◆ Problem to work on
Begin with the line holding "At what coordinates" and end with the last line of the records below. Set down exactly those lines and leave out every picture.
++++++++++
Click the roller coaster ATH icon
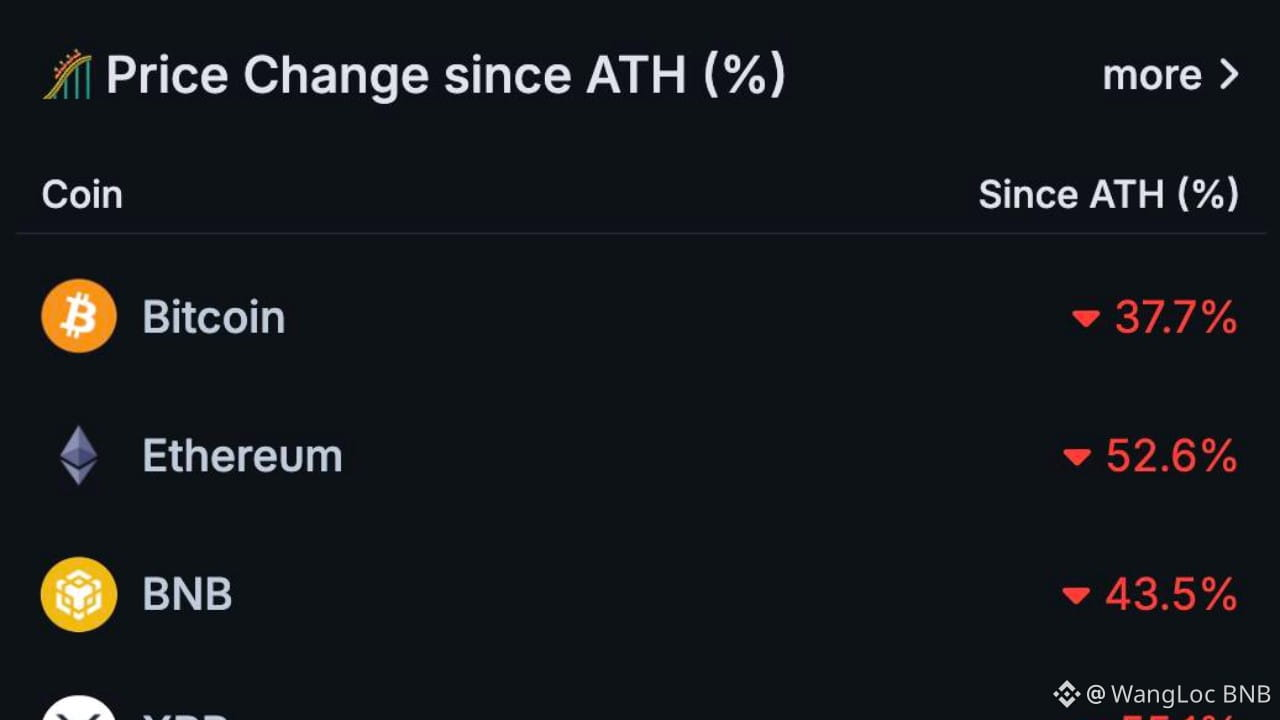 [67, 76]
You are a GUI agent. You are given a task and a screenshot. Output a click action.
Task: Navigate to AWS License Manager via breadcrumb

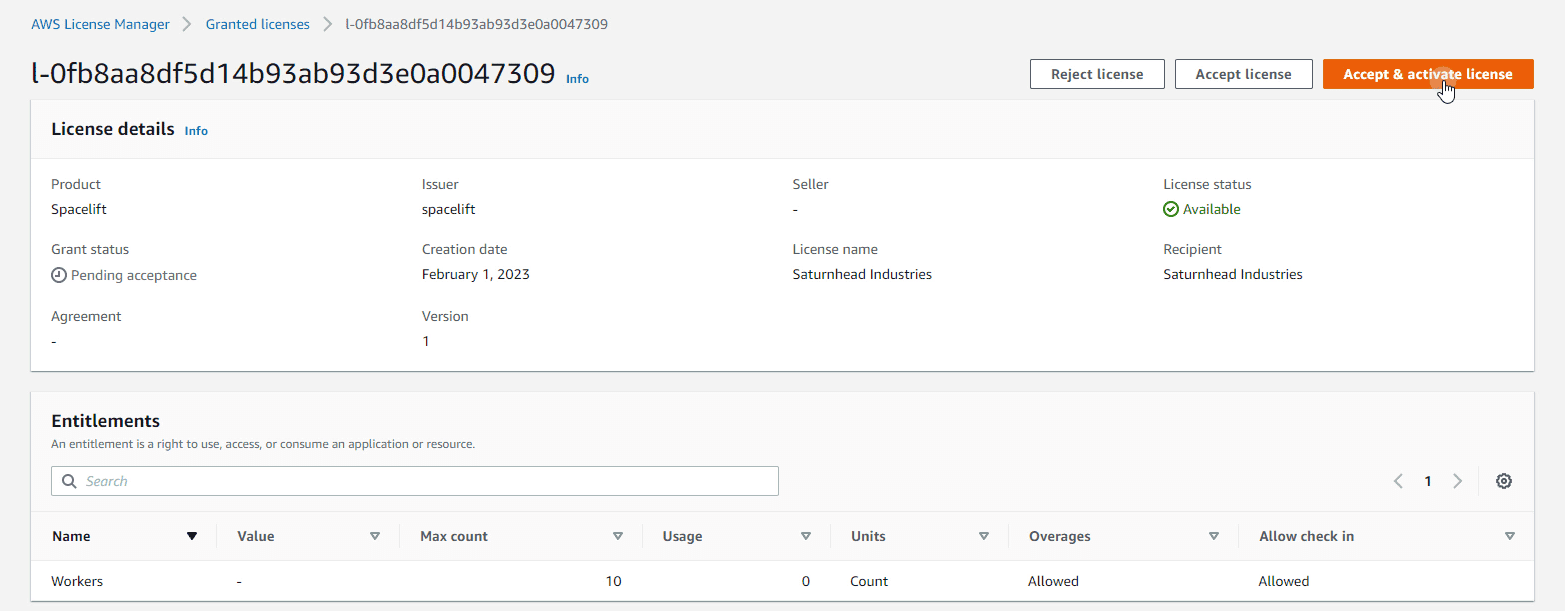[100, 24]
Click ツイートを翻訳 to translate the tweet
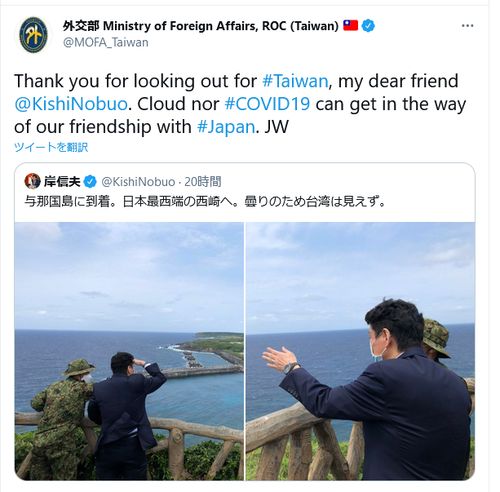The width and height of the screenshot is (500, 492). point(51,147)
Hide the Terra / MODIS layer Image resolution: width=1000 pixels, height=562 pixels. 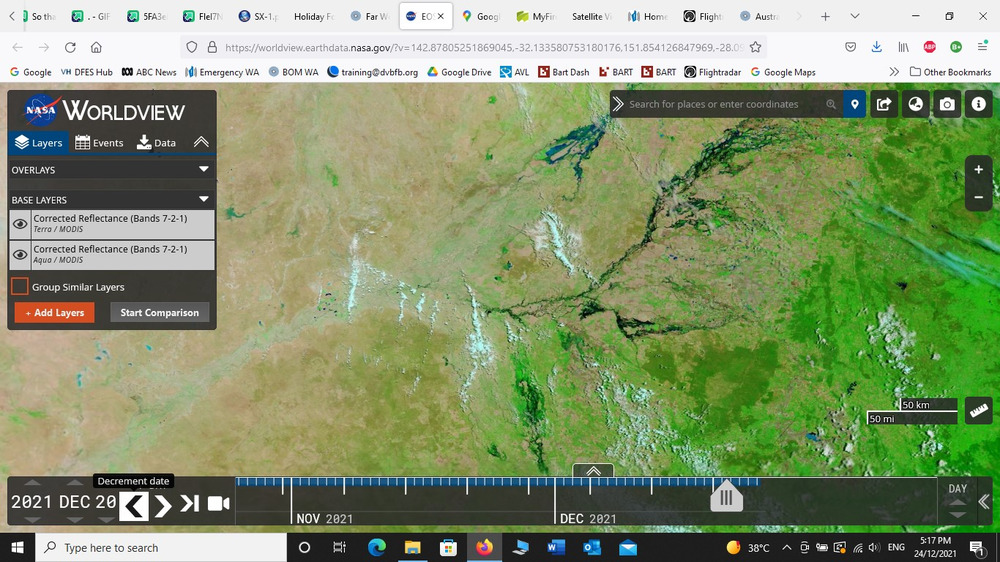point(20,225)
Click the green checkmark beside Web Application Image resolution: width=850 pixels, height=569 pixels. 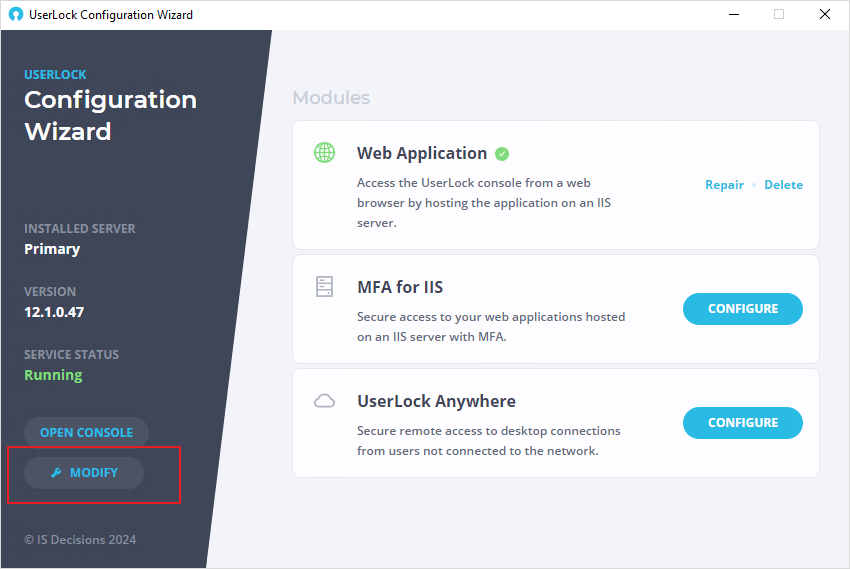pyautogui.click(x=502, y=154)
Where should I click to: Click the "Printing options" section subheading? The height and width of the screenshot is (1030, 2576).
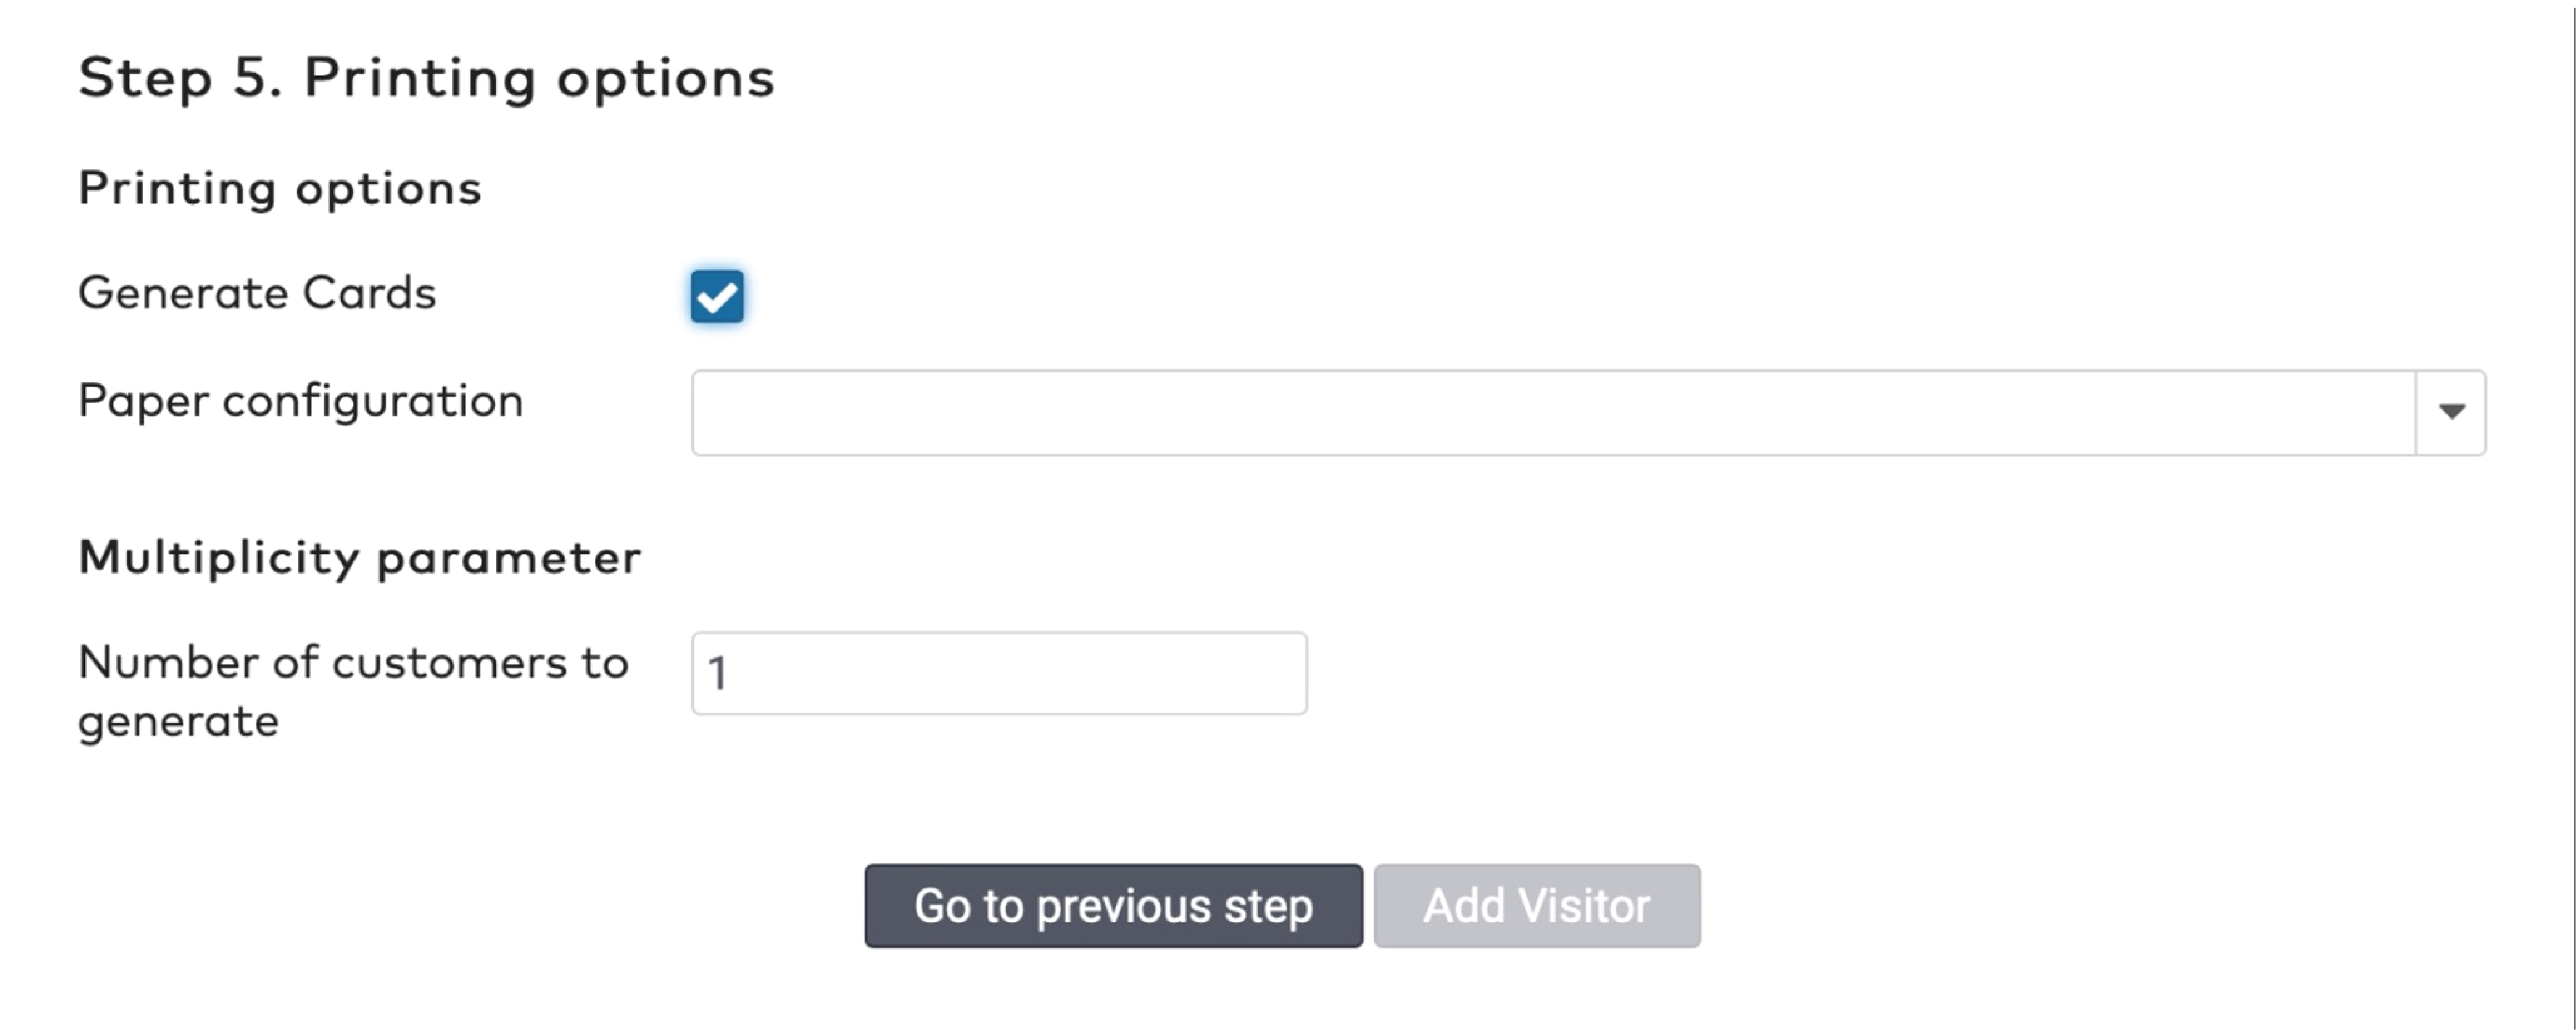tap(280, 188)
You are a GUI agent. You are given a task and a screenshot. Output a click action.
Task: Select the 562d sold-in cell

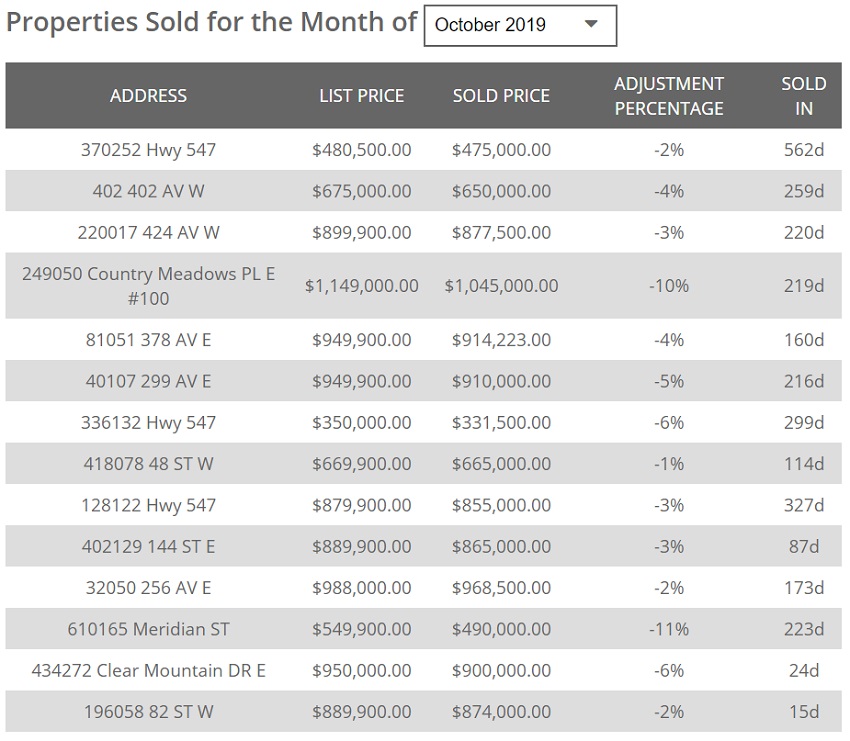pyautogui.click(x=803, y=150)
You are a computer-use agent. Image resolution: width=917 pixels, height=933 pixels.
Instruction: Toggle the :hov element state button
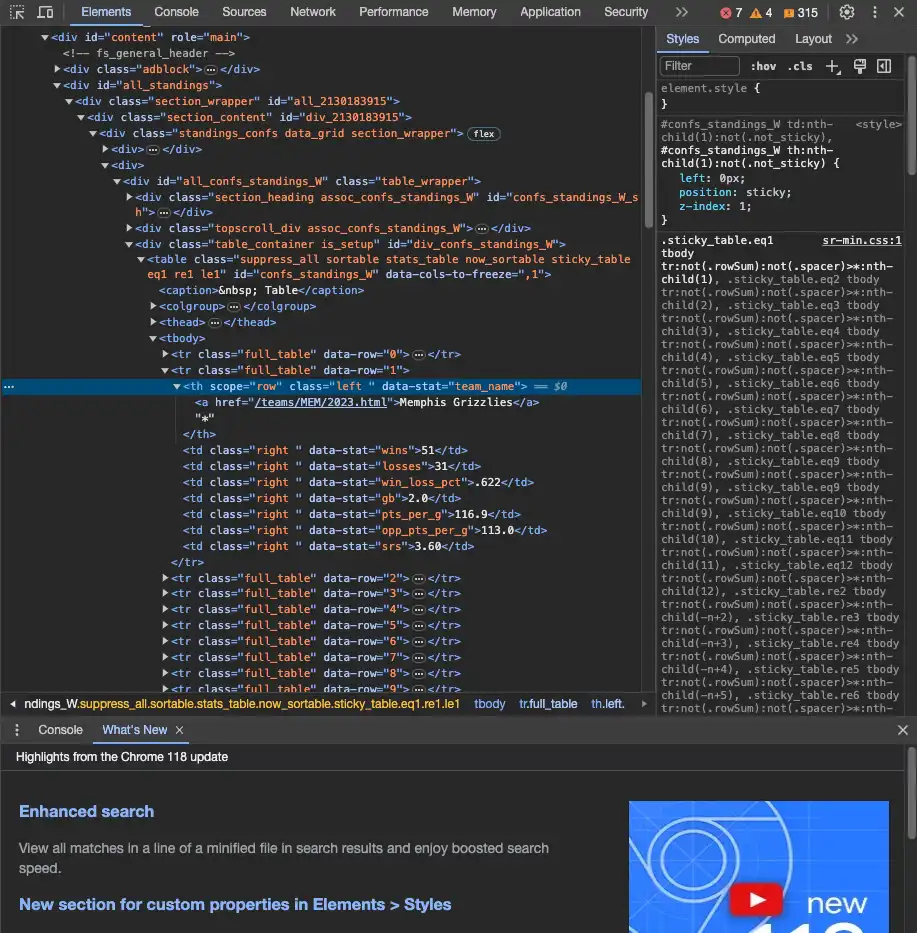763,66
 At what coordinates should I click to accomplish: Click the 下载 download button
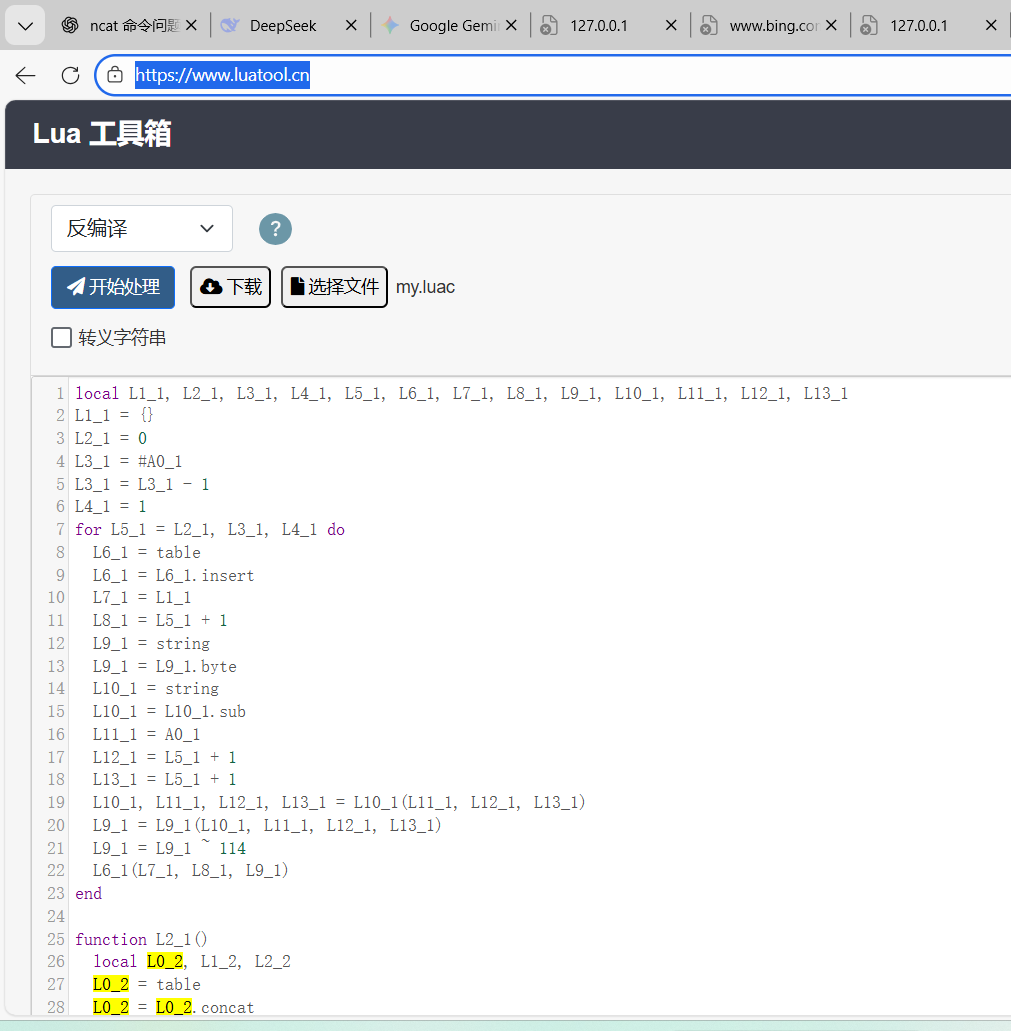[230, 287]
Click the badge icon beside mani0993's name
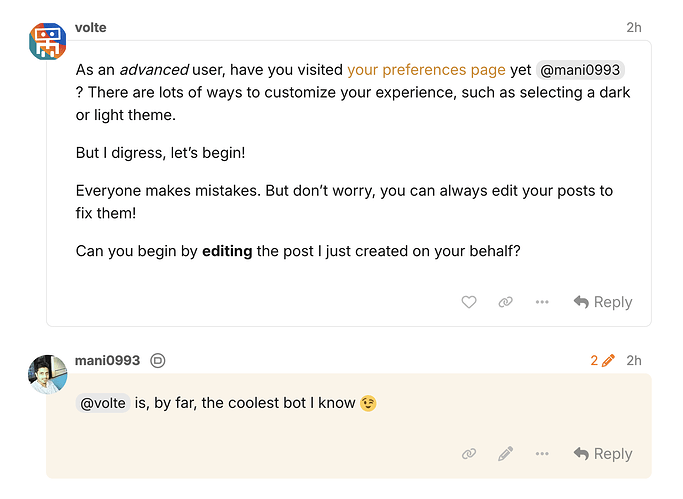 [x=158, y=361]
++++++++++
◆ Task response
 At what coordinates should I click to accomplish: Click the 下载 download button
[230, 287]
Click the badge icon beside mani0993's name
 [x=158, y=361]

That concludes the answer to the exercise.